▶ INSTRUCTIONS TO FOLLOW
Copy the rows below word for word, starting at the line with "Open the Add Comment link" and continuing through the end of the rows, and omit the pictures from your answer.

═══ MATERIAL PROVIDED ═══

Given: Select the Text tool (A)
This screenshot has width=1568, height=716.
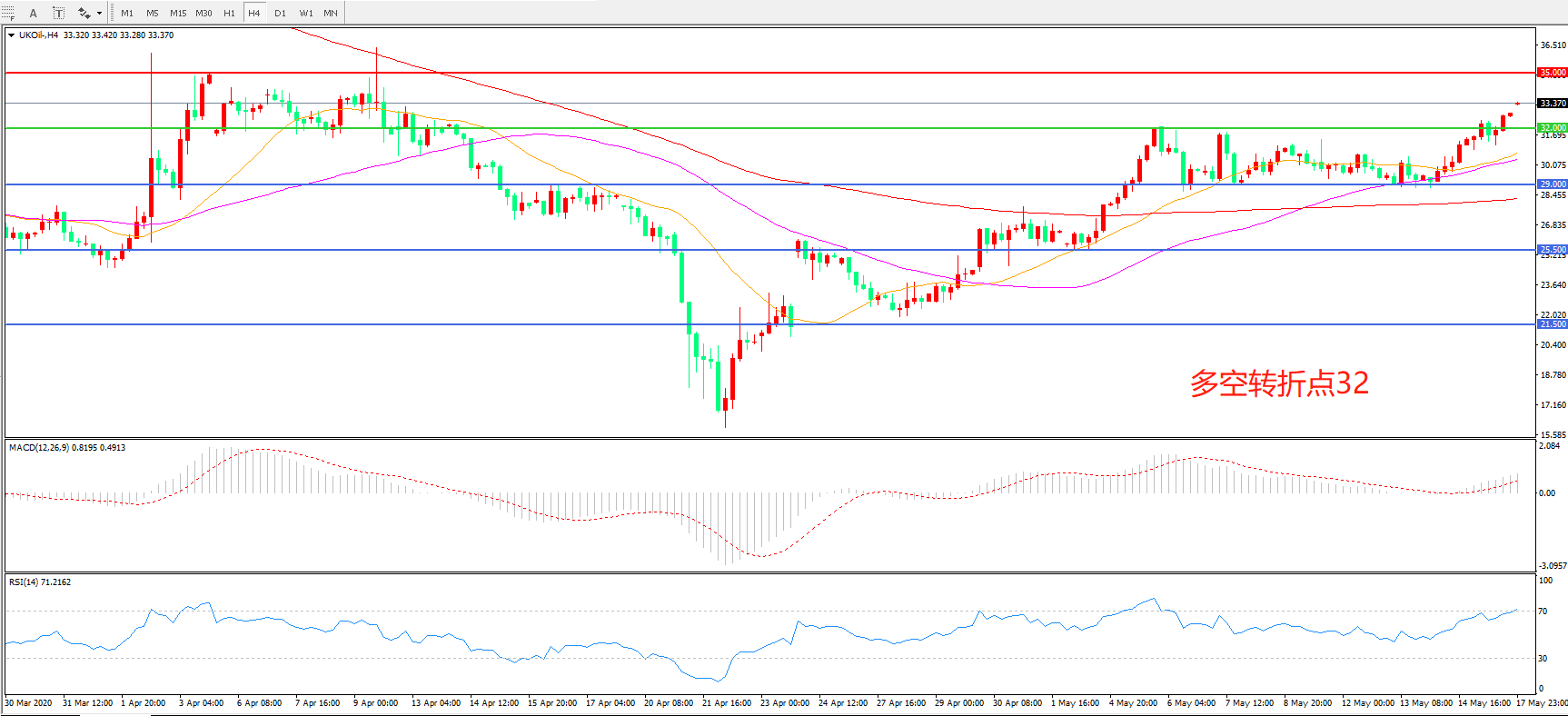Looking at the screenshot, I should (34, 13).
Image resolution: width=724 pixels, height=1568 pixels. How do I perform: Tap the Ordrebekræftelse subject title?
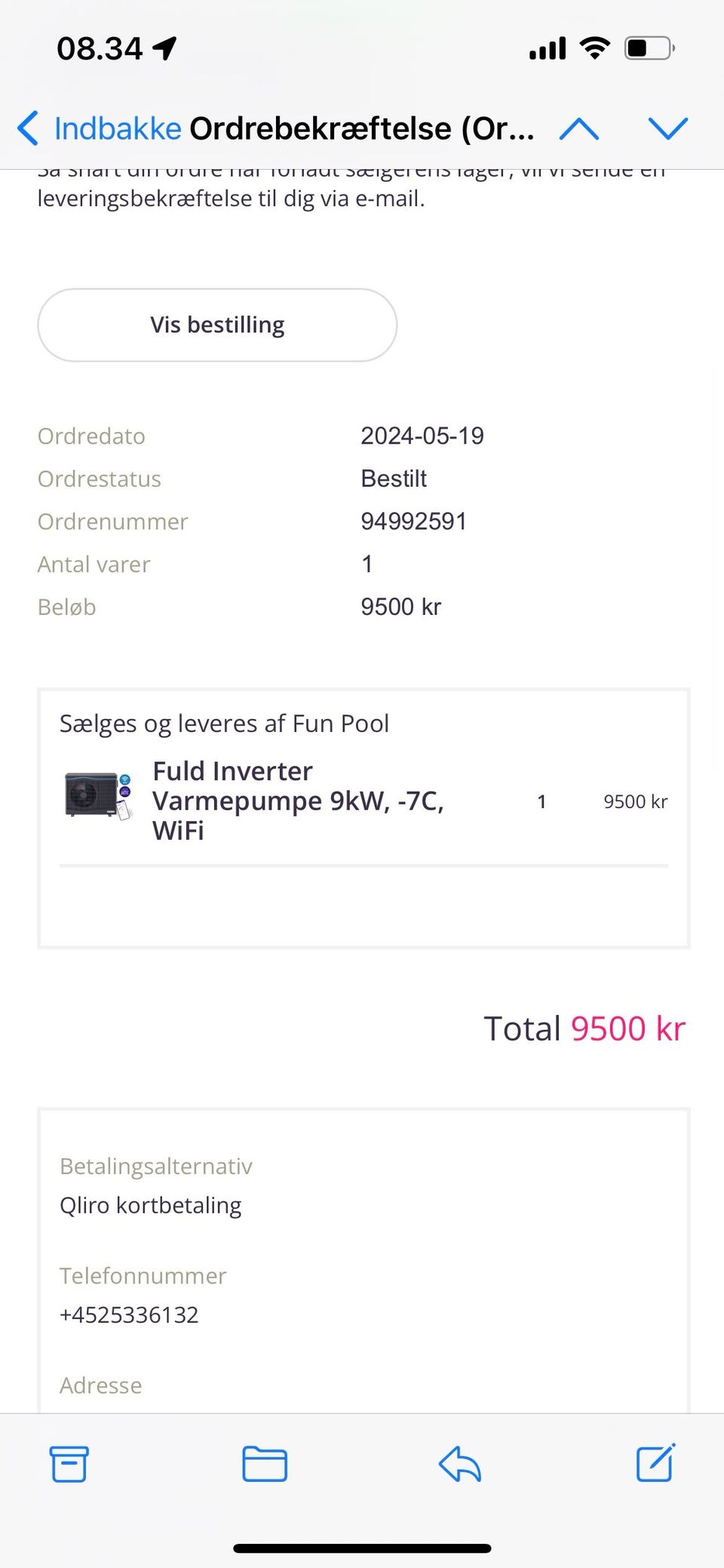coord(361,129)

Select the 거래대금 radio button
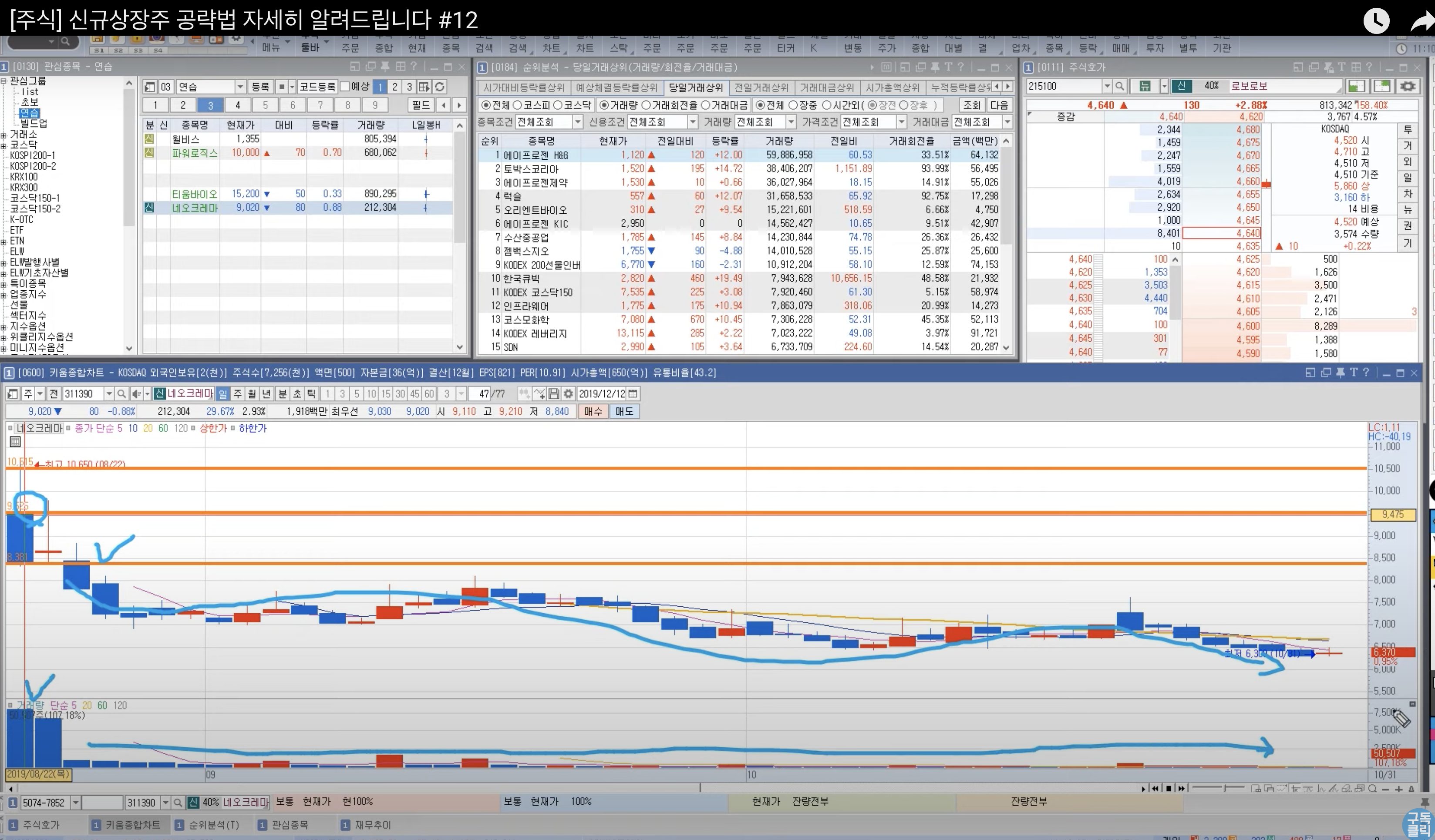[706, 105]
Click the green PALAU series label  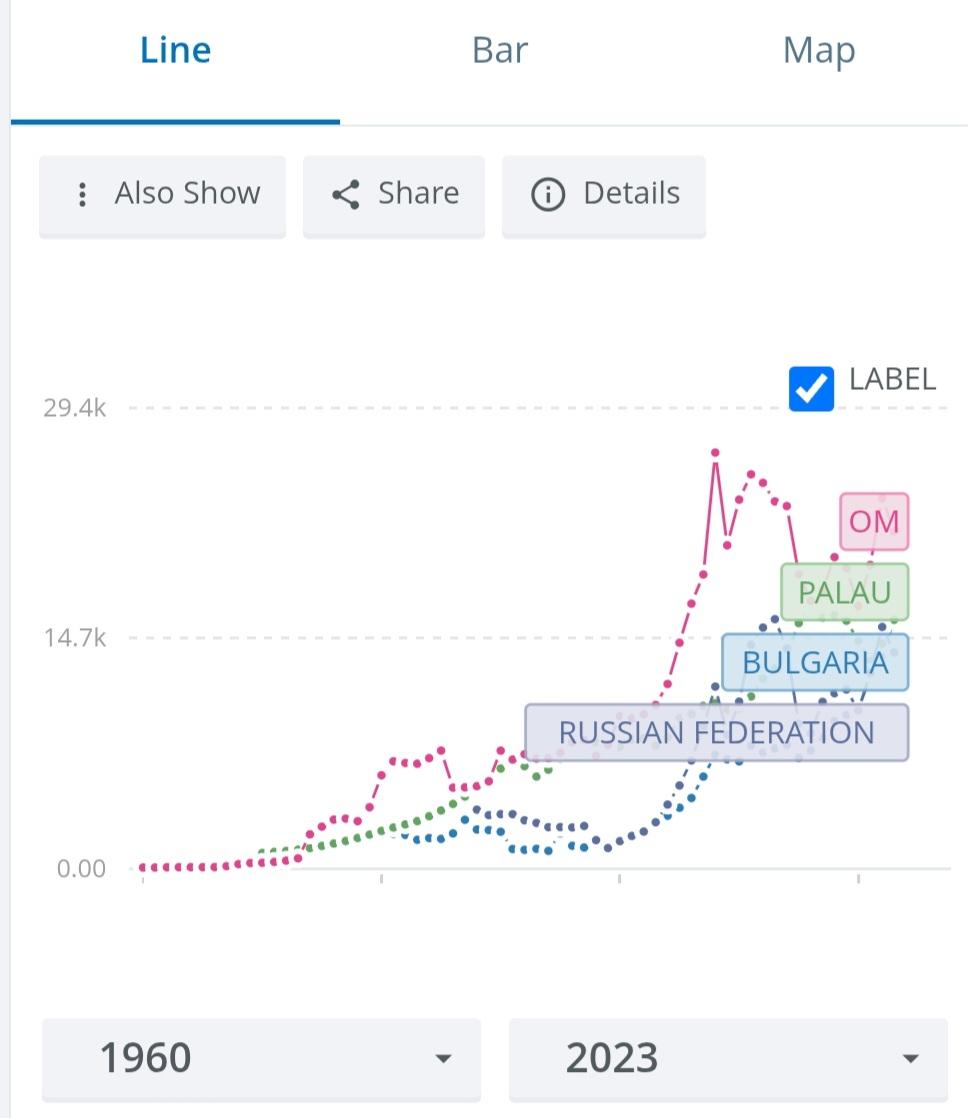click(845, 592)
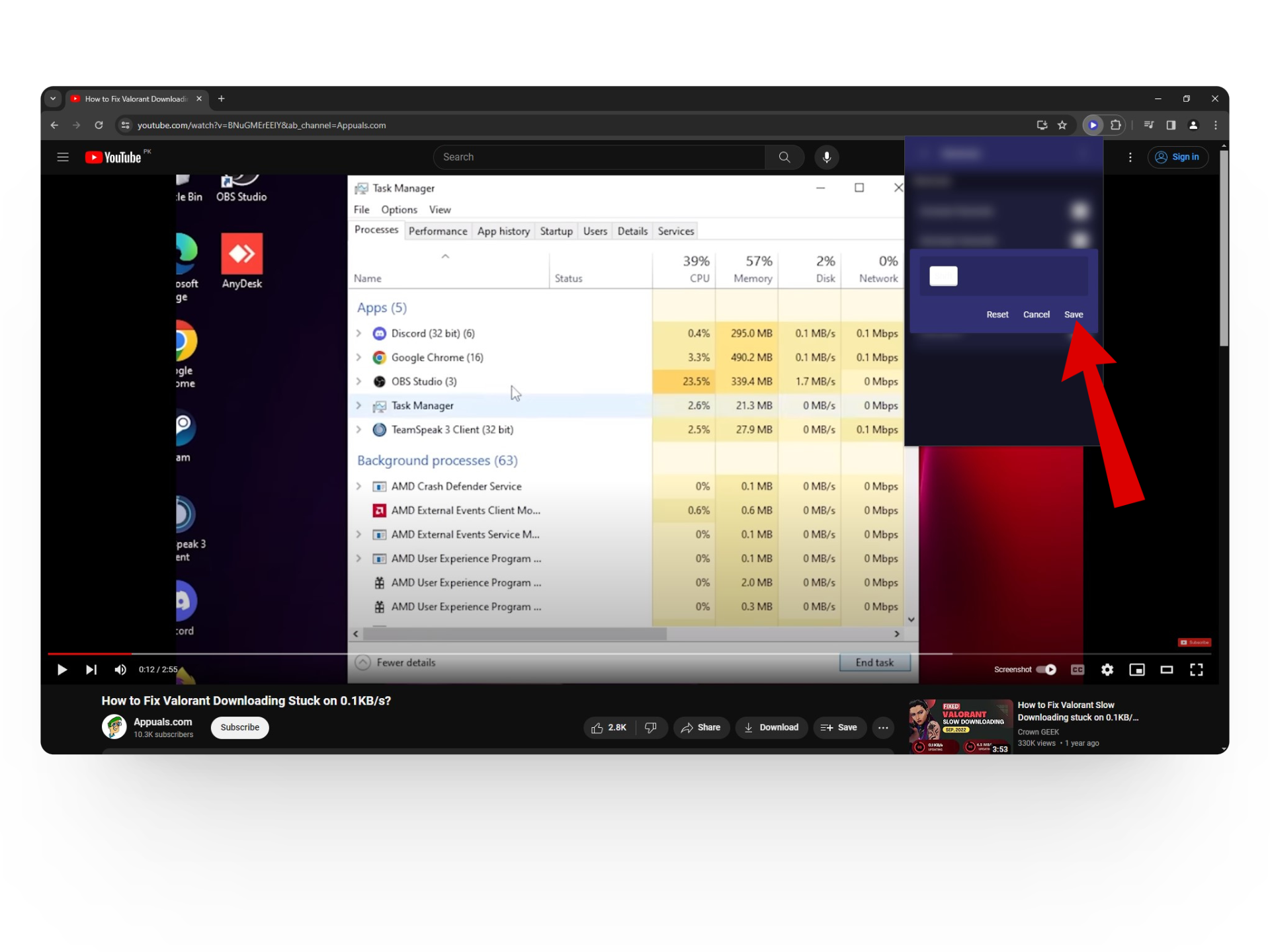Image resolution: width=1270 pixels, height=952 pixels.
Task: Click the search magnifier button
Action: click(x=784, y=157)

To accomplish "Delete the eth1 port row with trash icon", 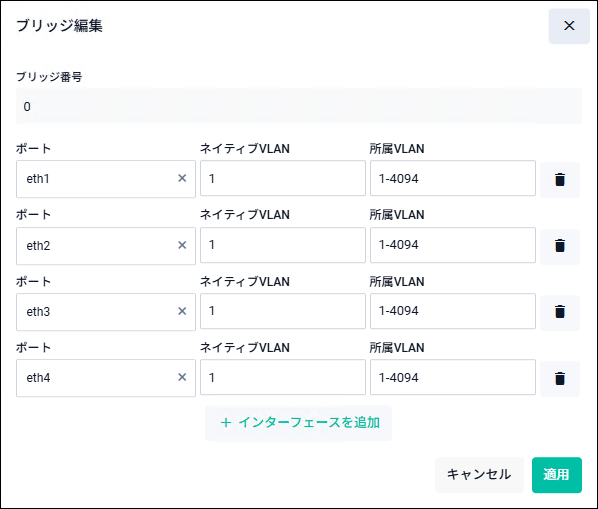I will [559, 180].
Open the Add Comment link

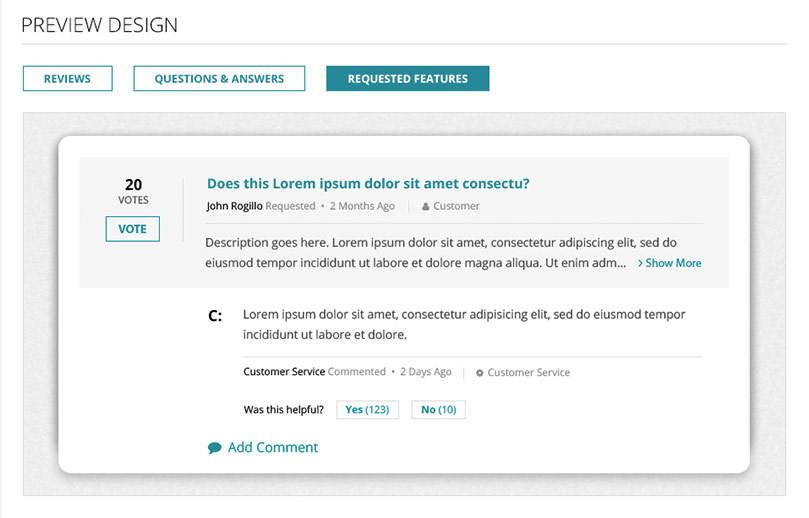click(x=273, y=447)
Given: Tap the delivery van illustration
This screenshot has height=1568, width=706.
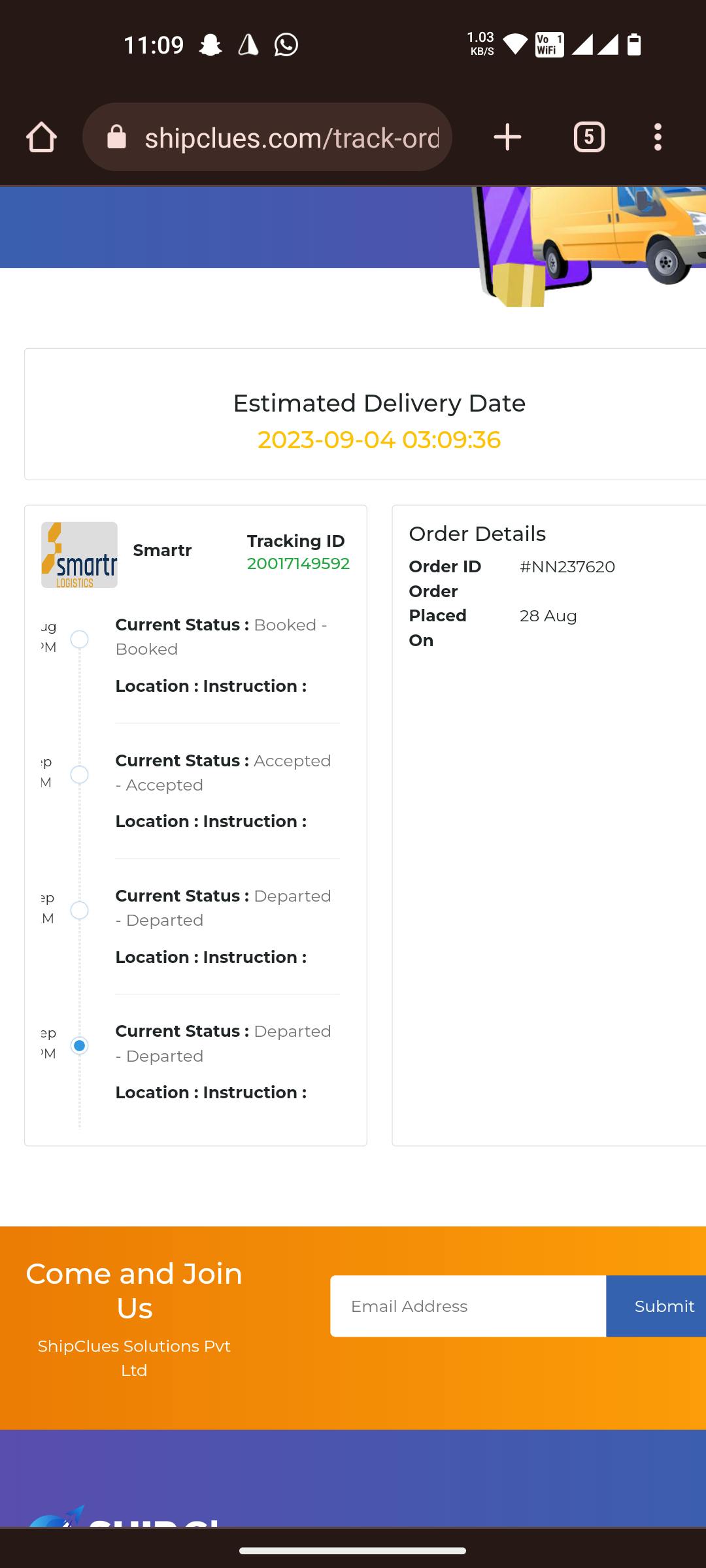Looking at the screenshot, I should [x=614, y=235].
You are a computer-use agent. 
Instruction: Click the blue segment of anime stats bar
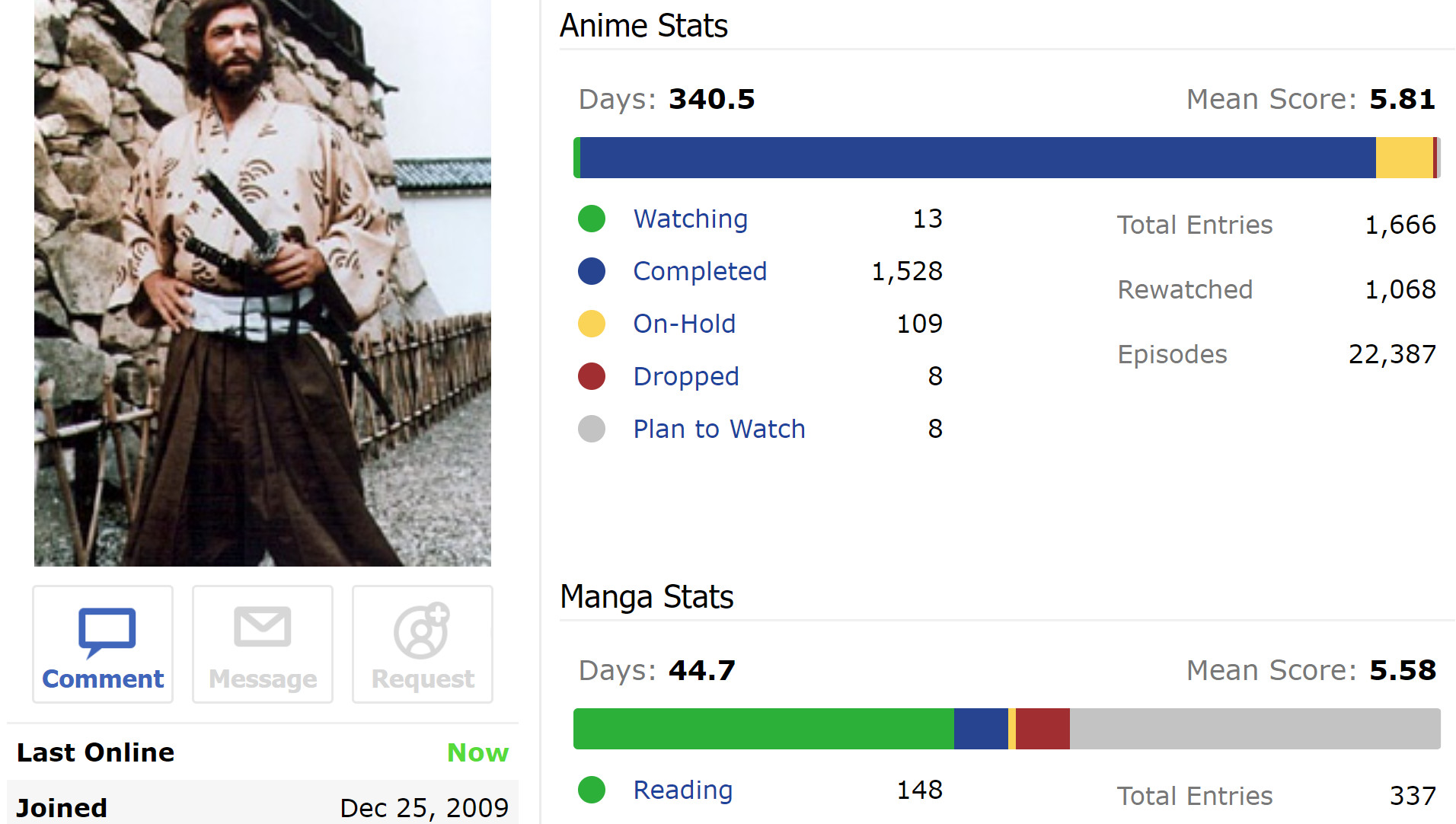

═══

▶ ANSWER FOR THIS EXERCISE
Open the Add Comment link

click(x=273, y=447)
Given: Tap the delivery van illustration
This screenshot has height=1568, width=706.
Looking at the screenshot, I should [x=614, y=235].
You are a computer-use agent. 
Instruction: Click the blue segment of anime stats bar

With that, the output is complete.